STATED TASK.
Format everything in the material from the line containing "Task: Click the CN-000087 credit note number" down to the line containing "click(47, 251)" as a JSON list of strings, one string per line, omitting blank lines.

====================

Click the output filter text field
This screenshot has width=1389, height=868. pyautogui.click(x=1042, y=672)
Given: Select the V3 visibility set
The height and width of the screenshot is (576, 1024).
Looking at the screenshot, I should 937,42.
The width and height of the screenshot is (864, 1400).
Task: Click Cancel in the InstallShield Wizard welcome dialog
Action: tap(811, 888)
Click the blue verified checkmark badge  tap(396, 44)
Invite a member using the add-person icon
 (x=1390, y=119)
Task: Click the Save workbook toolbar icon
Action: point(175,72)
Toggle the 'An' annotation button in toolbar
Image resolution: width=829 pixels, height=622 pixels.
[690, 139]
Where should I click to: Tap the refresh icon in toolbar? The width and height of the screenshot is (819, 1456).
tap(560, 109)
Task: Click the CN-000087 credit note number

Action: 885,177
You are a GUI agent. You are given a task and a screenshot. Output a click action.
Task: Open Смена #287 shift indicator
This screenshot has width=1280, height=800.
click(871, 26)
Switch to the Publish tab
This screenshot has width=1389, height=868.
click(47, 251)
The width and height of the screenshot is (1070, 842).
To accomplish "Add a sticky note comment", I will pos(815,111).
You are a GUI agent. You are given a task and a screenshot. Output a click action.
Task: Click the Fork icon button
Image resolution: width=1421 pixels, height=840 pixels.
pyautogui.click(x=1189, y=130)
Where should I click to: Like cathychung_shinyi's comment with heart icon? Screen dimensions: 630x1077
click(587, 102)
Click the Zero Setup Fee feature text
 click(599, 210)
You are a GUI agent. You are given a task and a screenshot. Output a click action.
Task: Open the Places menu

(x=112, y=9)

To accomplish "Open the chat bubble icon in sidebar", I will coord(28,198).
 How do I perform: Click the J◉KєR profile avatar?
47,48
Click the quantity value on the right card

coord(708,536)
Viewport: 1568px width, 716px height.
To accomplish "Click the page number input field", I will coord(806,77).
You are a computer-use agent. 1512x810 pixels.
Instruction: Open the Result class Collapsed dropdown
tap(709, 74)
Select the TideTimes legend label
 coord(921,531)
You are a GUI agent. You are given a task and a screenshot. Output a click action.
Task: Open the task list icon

====================

FULL RESPONSE.
[
  "Task: Click the CN-000087 credit note number",
  "Action: 885,177",
  "You are a GUI agent. You are given a task and a screenshot. Output a click action.",
  "Task: Open Смена #287 shift indicator",
  "This screenshot has width=1280, height=800.",
  "click(871, 26)",
  "Switch to the Publish tab",
  "This screenshot has width=1389, height=868.",
  "click(47, 251)"
]